One of the easiest ways to win more points in pickleball is also one of the hardest skills to trust: letting the ball go.

Every rec player knows the feeling. A ball comes flying at your chest, shoulder, or face, and your hand reacts before your brain finishes the sentence.

You hit it.

Then you turn around and watch it land two feet past the baseline.

Free point gone.

And the worst part? You probably knew it was going out. You just could not stop yourself.

That is why learning to let out balls go is not just a rules thing. It is a discipline skill, a vision skill, and a pattern-recognition skill. For 3.0–4.0 rec players, it can be worth several points per game because many opponents speed up balls that were never going to land in. Coaching discussions often frame this as a probability skill rather than an absolute rule: the goal is not to eliminate every mistake, but to reduce the number of out balls you accidentally save.

And that is the right mindset.
You are not trying to become perfect.
You are trying to stop rescuing your opponent’s bad attacks.

First: “Shoulder High, Let It Fly” Is Helpful — But Not Enough

You have probably heard the old saying: Shoulder high, let it fly.

It is a good starting point. If a hard-hit ball reaches you at shoulder height or above, especially near the kitchen or midcourt, there is a strong chance it is going long.

But pickleball has changed.

Paddles create more spin. More players can roll balls with topspin. Some hard balls that look high may still dip. Some players hit with enough shape to bring the ball down late.

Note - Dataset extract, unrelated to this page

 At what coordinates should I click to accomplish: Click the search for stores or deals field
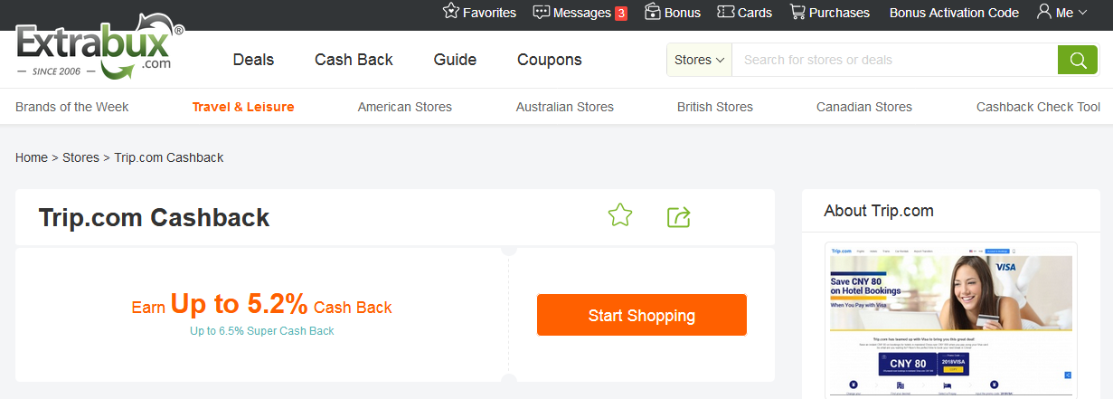pyautogui.click(x=894, y=60)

That means “shoulder high, let it fly” is useful, but it is not foolproof. Multiple coaches now teach players to look beyond height and read backswing, contact point, court position, momentum, spin, angle, and weather conditions before deciding whether to play or dodge the ball.

A better rule is: Shoulder high is a warning sign, not a final answer.

The final answer comes from stacking clues. So let’s build the stack.

1. Read Where the Opponent Hits From

The same ball hit from the baseline and the kitchen line are not the same ball. This is one of the biggest things rec players miss.

If your opponent is back near the baseline, they have more court to work with. They can swing harder, hit higher over the net, and still have enough distance for the ball to drop in.

But if they are close to the kitchen and attack hard from a low or medium contact point, the court behind you gets very short very fast.

That is why a speedup from the kitchen line is much more likely to sail long than a drive from the baseline.

The practical read

If the opponent is:

⮕ At the baseline:
Be more willing to play the ball. They have room for the shot to drop.

⮕ In transition:
Start reading carefully. Low attacks from midcourt often float long, especially if the player is moving forward.

⮕ At the kitchen:
Be much more suspicious of hard balls at your chest, shoulder, or above. They have less runway.

This is the first filter.

Do not ask only, “How high is the ball when it gets to me?”
Ask: Where did it come from?

A shoulder-high ball from the baseline may land. A shoulder-high ball ripped from the kitchen often will not.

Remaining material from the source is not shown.